Did you ever make any progress on this, Saurabh?

We made progress in some sense, by introducing a separate `stack build -j1` step in our CI pipeline for compiling packages that are known to use a lot of memory.
 

 * -j just tells GHC to parallelise compilation across modules. This can
    increase the maximum heap size needed by the compiler.


From the docs, it wasn't very clear to me how -j interacts with -M when both the options are passed to the GHC process. Is it the max heap size across all build, or per build?

 
 * -M is a bit tricky to define. For one, it defines the maximum heap
   size beyond which we will terminate. However, we also use it in
   garbage collector to make various decisions about GC scheduling.
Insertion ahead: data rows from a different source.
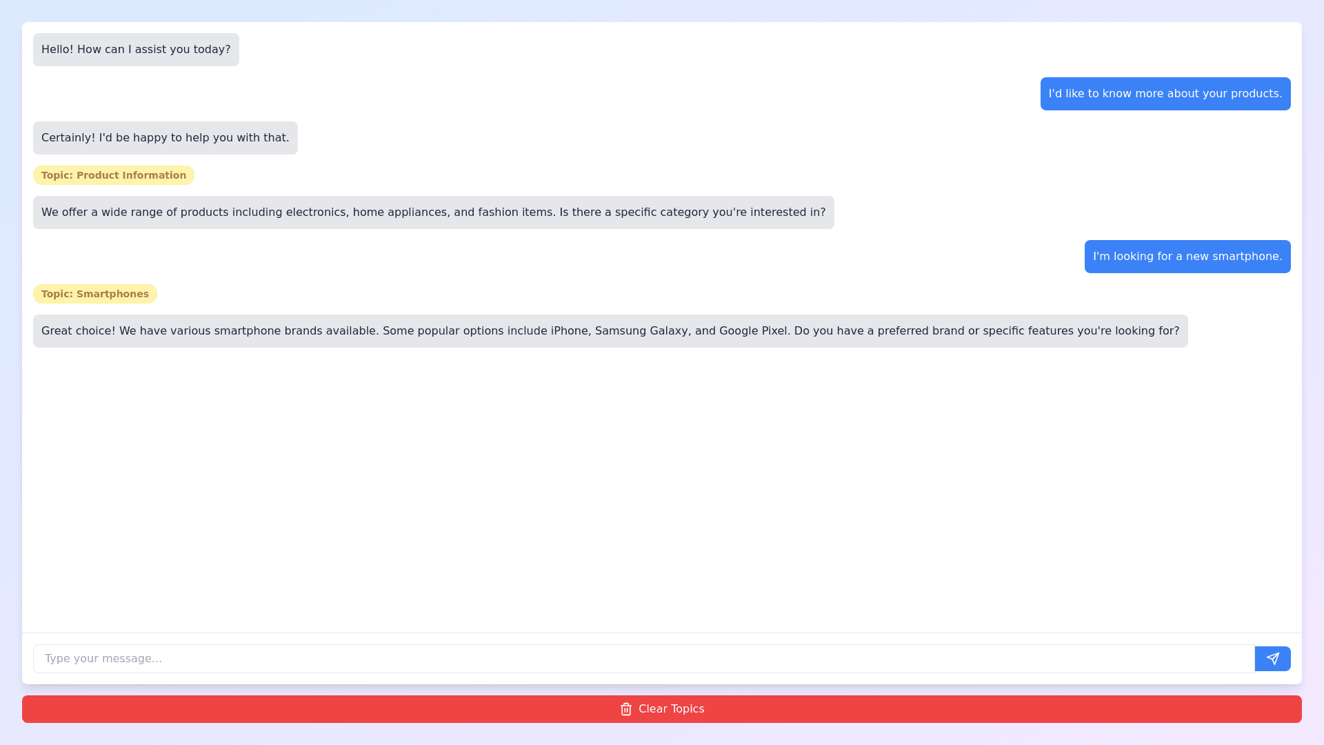
Task: Focus the Type your message input field
Action: point(643,659)
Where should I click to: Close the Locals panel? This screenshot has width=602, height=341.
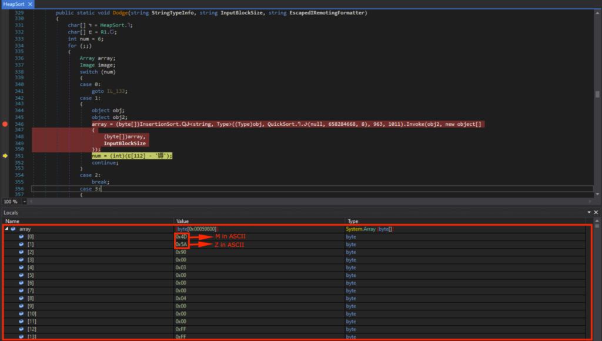point(596,212)
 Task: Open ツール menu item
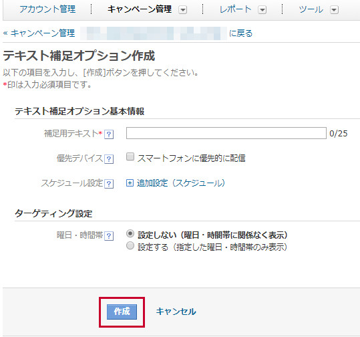[311, 9]
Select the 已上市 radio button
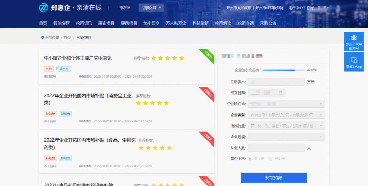The width and height of the screenshot is (368, 186). [271, 159]
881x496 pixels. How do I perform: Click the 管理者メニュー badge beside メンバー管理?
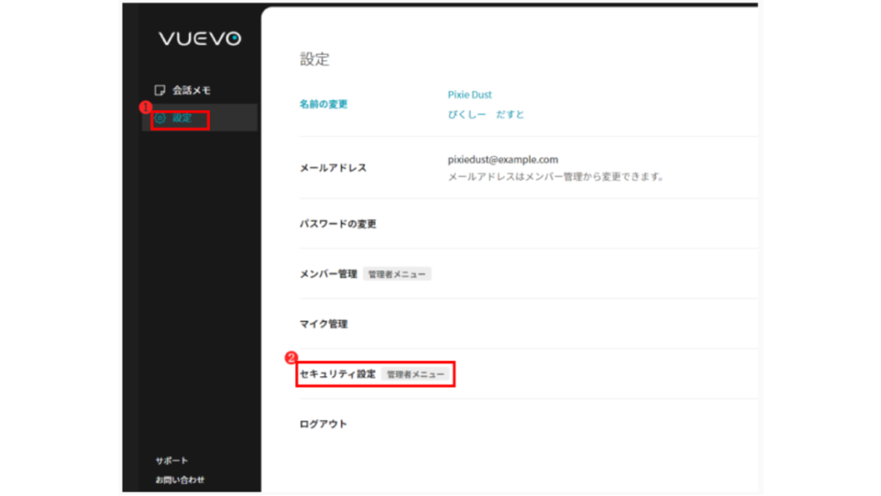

I'll
   admit that I'm not terribly familiar with the details here.

Note that -M does not guarantee that GHC will find a way to keep your
program under the limit that you provide. It merely ensures that the
program doesn't exceed the given size, aborting if necessary.


Quoting from https://downloads.haskell.org/~ghc/latest/docs/html/users_guide/runtime_control.html#rts-flag--M:

> The maximum heap size also affects other garbage collection parameters: when the amount of live data in the heap exceeds a certain fraction of the maximum heap size, compacting collection will be automatically enabled for the oldest generation, and the -F parameter will be reduced in order to avoid exceeding the maximum heap size.

It just makes it sound that the RTS is going to tweak the GC algo, and the number of time GC is run, to avoid crossing the heap limit. However, I've found the GHC process easily consuming more memory than what is specified in the -M flag (as reported by top).

-- Saurabh.